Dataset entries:
Start of Block

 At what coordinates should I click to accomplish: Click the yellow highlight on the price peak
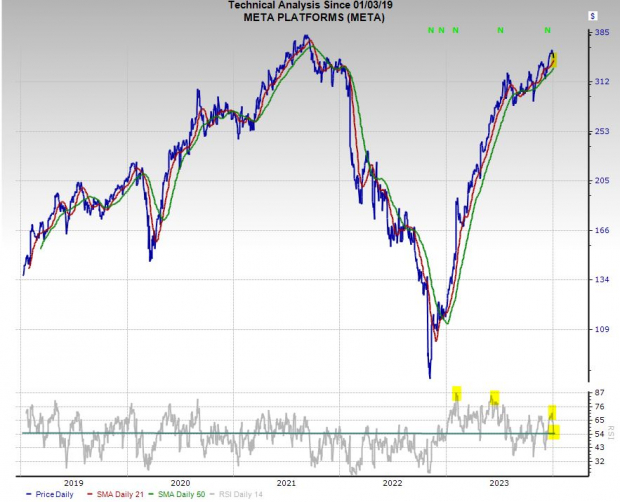[x=555, y=61]
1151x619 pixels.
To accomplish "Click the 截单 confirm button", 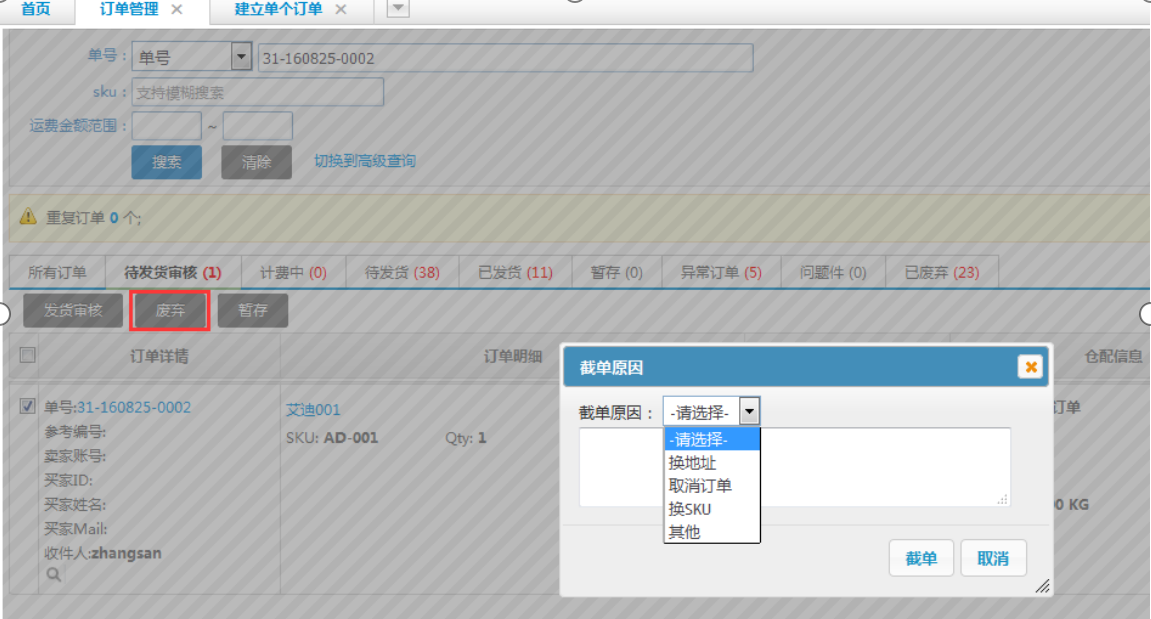I will pos(921,559).
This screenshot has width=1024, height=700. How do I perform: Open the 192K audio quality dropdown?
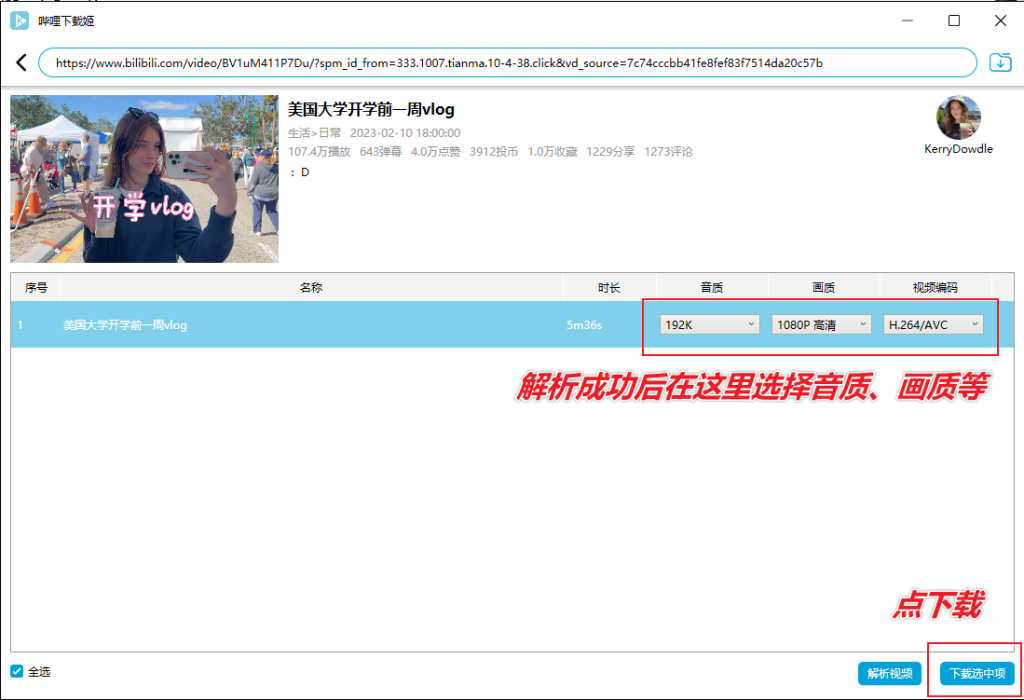click(x=708, y=324)
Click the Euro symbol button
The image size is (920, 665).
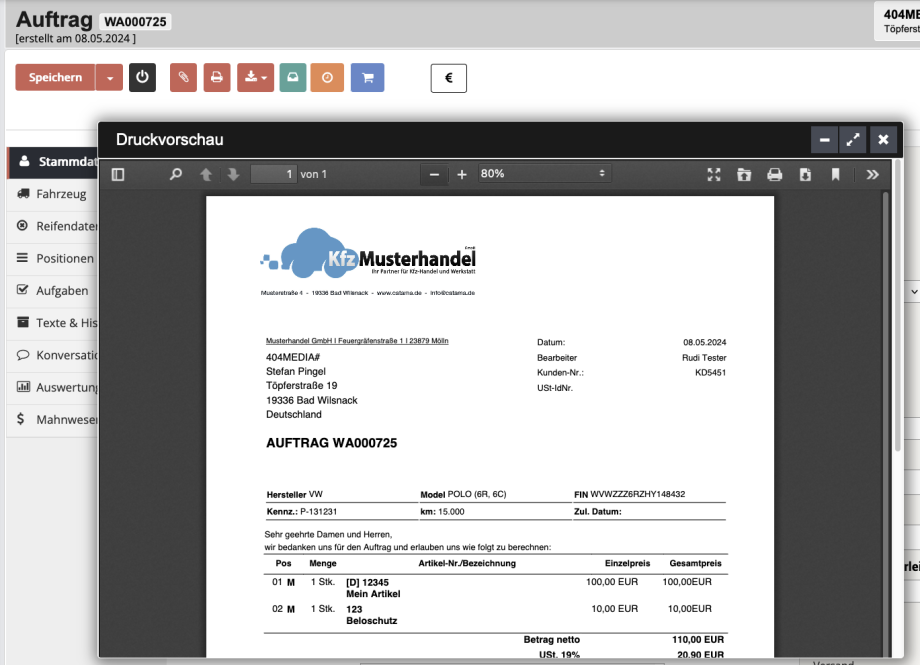click(448, 78)
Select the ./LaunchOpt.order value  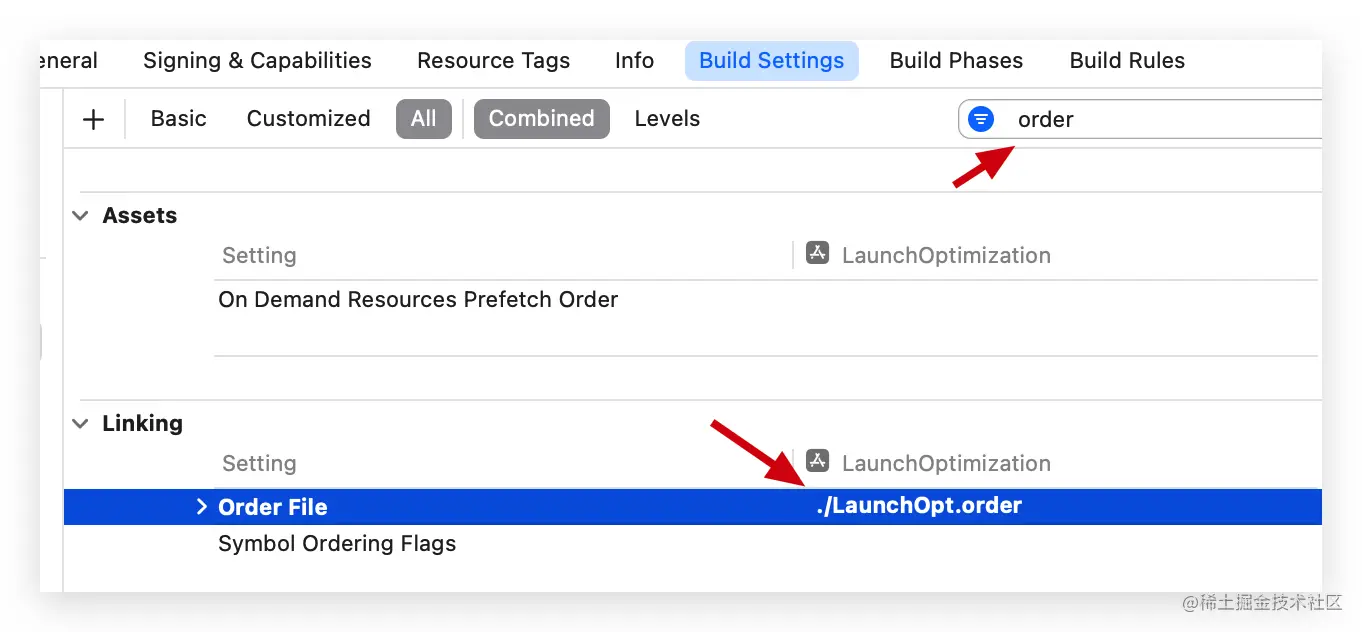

End of Block

## WORK INSTRUCTION
Find the line that contains "The image size is (920, 665).". Reproduce it and every later line of the records exactly, minus the pictures.

## EXPECTED ANSWER
The image size is (920, 665).
click(448, 78)
Select the ./LaunchOpt.order value  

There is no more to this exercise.